It is recognized that the internet is inherently insecure and that data can become corrupted, communications are not always delivered promptly (or at all), and that other methods of communication may be appropriate. Electronic communications are also prone to contamination by viruses. Each party will be responsible for protecting its own systems and interests and, to the fullest extent permitted by law, will not be responsible to the other on any basis (contract, tort or otherwise) for any loss, damage or omission in any way arising from the use of the Internet or from access by any Green Crossroads Entity personnel to networks, applications, electronic data or other systems of the Client Group.
i) Data privacy. Each party will comply with and warrants that it has complied with all applicable data protection and privacy legislation and regulations in any relevant jurisdiction (together the “Data Privacy Legislation”).
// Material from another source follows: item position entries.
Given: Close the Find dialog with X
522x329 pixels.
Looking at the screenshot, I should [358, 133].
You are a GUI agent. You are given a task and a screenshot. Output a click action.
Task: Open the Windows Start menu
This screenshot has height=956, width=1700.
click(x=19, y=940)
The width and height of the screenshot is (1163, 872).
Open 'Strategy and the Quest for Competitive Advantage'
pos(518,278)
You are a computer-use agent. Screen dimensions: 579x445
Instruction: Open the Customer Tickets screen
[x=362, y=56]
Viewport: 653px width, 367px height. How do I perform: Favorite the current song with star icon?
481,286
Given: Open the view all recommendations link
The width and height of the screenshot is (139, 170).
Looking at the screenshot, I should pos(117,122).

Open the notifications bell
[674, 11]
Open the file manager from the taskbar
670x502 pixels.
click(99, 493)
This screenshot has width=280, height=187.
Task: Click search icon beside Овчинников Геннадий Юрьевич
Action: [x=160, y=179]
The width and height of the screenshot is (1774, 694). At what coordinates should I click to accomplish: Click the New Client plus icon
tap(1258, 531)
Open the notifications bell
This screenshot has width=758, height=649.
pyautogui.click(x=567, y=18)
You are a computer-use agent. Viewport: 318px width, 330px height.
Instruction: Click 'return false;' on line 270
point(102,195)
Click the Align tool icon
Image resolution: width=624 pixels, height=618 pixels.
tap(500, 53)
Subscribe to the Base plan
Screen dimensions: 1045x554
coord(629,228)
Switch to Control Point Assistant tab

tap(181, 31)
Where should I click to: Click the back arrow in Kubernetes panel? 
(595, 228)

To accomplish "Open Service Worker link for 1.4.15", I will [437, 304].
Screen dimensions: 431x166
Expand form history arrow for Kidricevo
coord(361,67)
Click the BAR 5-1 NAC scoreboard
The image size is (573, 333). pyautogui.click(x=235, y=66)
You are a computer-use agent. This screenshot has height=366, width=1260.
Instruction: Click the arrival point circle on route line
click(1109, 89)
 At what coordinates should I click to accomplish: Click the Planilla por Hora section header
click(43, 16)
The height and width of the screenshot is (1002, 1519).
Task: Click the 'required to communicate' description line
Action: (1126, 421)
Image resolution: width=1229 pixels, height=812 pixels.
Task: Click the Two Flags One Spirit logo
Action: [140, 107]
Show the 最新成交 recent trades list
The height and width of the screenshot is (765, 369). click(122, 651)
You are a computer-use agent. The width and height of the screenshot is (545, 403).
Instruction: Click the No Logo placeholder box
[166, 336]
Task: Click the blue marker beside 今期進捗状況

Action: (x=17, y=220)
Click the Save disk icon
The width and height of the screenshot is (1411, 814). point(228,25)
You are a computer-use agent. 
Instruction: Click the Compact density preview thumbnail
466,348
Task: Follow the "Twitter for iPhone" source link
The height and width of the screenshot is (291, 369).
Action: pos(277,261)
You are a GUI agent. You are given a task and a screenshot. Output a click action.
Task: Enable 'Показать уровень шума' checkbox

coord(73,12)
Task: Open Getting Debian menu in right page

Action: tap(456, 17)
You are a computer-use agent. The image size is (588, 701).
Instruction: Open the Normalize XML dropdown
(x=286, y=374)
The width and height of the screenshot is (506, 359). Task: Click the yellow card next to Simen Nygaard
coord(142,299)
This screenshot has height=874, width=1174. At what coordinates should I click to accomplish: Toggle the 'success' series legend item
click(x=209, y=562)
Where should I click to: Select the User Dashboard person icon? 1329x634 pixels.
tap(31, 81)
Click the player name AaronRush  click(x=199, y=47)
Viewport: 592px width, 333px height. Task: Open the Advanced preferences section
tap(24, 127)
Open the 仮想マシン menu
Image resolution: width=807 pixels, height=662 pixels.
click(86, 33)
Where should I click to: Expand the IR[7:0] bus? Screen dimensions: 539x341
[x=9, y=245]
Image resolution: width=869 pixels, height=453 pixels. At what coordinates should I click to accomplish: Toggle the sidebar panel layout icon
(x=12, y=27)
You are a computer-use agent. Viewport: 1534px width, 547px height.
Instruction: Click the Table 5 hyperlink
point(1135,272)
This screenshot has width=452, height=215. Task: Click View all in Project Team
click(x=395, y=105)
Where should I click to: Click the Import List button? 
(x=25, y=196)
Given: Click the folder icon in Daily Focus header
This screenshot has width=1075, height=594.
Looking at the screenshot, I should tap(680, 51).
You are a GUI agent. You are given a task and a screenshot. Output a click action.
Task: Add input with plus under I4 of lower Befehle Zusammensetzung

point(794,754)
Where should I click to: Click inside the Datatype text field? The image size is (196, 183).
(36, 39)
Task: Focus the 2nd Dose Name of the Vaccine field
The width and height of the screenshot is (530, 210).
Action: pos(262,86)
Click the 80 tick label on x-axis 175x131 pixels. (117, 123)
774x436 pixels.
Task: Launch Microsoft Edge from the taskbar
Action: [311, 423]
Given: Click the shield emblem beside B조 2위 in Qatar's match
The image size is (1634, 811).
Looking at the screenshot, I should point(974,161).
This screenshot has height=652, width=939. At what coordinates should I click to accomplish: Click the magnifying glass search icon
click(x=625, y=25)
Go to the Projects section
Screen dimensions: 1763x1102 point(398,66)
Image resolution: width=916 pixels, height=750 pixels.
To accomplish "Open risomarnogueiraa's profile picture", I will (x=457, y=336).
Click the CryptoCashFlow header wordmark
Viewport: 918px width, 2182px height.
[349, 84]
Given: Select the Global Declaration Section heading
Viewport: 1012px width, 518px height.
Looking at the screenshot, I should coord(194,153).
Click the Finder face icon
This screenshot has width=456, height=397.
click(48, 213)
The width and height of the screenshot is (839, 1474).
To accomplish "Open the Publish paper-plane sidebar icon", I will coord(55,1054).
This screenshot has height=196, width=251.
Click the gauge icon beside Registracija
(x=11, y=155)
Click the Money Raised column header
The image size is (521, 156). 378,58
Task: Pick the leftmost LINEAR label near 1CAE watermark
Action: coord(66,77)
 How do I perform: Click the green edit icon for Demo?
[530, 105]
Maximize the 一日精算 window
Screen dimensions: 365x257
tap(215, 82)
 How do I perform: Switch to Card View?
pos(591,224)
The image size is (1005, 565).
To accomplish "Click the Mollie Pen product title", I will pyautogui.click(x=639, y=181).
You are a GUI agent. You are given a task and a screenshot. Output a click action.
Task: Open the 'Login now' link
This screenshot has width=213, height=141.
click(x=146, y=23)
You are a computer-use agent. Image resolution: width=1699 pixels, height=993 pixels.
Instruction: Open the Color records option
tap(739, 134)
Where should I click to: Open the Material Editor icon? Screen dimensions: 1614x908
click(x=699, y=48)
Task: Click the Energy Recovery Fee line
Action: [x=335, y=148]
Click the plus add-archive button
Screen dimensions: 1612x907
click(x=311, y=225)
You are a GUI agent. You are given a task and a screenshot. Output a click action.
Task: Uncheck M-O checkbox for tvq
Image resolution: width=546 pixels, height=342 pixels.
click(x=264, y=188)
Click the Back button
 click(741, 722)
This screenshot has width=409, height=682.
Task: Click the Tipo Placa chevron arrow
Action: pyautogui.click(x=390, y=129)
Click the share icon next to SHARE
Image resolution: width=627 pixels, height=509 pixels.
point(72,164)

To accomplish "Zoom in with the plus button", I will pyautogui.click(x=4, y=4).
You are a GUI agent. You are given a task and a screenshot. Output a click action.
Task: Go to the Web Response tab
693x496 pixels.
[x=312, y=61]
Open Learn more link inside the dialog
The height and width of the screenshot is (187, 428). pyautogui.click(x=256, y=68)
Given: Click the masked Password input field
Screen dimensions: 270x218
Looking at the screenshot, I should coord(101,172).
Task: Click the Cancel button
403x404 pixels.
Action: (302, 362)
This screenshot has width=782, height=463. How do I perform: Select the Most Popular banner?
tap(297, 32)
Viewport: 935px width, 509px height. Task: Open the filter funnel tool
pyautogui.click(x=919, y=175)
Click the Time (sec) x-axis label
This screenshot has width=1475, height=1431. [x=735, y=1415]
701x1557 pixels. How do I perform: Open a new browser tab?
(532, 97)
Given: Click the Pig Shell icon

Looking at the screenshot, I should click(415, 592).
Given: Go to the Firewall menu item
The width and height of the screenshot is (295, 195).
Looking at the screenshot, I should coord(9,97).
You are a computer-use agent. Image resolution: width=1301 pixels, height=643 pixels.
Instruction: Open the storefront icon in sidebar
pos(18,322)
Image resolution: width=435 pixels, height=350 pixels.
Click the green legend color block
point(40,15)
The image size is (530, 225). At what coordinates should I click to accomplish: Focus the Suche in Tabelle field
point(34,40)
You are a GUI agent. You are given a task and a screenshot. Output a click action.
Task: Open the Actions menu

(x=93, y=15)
j) Entire Agreement. These terms, the Engagement Letter, proposal and/or statement of work to which these terms are attached, including any exhibits, constitute the entire agreement between Green Crossroads and the Client with respect to this engagement and supersede all other oral and written representations, understandings or agreements relating to this engagement, and may not be amended except by a written agreement signed by both parties. The printed terms of any purchase order and other communications issued by the Client in connection with the Services will not apply unless accepted in writing by Green Crossroads. No variation to the Agreement shall be effective unless it is documented in writing and signed by authorized representatives of both parties, provided, however, that the scope of Services set forth in the Engagement Letter may be changed by agreement of the parties in writing, including by e-mail . If Green Crossroads has already started work (e.g., by gathering information, project planning or giving initial advice) then the Client agrees that this Agreement is effective as of the start of such work. Performance of the Services or payment of invoices, in whole or in part, implies acceptance of the general business terms and of the content of the Engagement Letter.
k) Governing Law and Jurisdiction. This Agreement and all matters relating to the engagement whether in contract, statute, tort (including, without limitation, negligence) or otherwise, shall be governed by, and construed in accordance with, the laws of Belgium (without giving effect to the choice of law principles thereof) and shall be subject to the exclusive jurisdiction of the Courts of Brussels.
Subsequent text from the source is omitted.